12. Successors; Binding Agreement. This Agreement shall be binding upon and shall inure to the benefit of the Bank and its successors and assigns. Neither this Agreement nor any right or interest hereunder shall be assignable or transferable by the Executive, his beneficiaries or legal representatives, except by will or by the laws of descent and distribution. This Agreement shall inure to the benefit of and be enforceable by the Executive's legal personal representative.
13. Notice. For the purposes of this Agreement, notices and all other communications provided for in the Agreement shall be in writing and shall be deemed to have been duly given when personally delivered or sent by certified mail, return receipt requested, postage prepaid, addressed to the respective addresses last given by each party to the other; provided, however, that all notices to the Bank shall be directed to the attention of the Bank with a copy to the Secretary of the Bank.

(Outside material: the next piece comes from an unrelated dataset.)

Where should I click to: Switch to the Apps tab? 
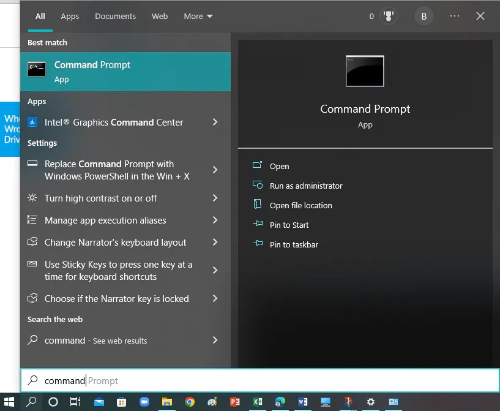[69, 16]
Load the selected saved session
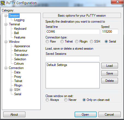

All notices and communications shall be deemed to have been received on the date of delivery thereof.
14. Governing Law. This Agreement shall be governed by and construed and enforced in accordance with the laws of the State of South Carolina without giving effect to the conflict of laws principles thereof. Any action brought by any party to this Agreement shall be brought and maintained in a court of competent jurisdiction in State of South Carolina.
15. Non-Waiver. Failure of the Bank to enforce any of the provisions of this Agreement or any rights with respect thereto shall in no way be considered to be a waiver of such provisions or rights, or in any way affect the validity of this Agreement.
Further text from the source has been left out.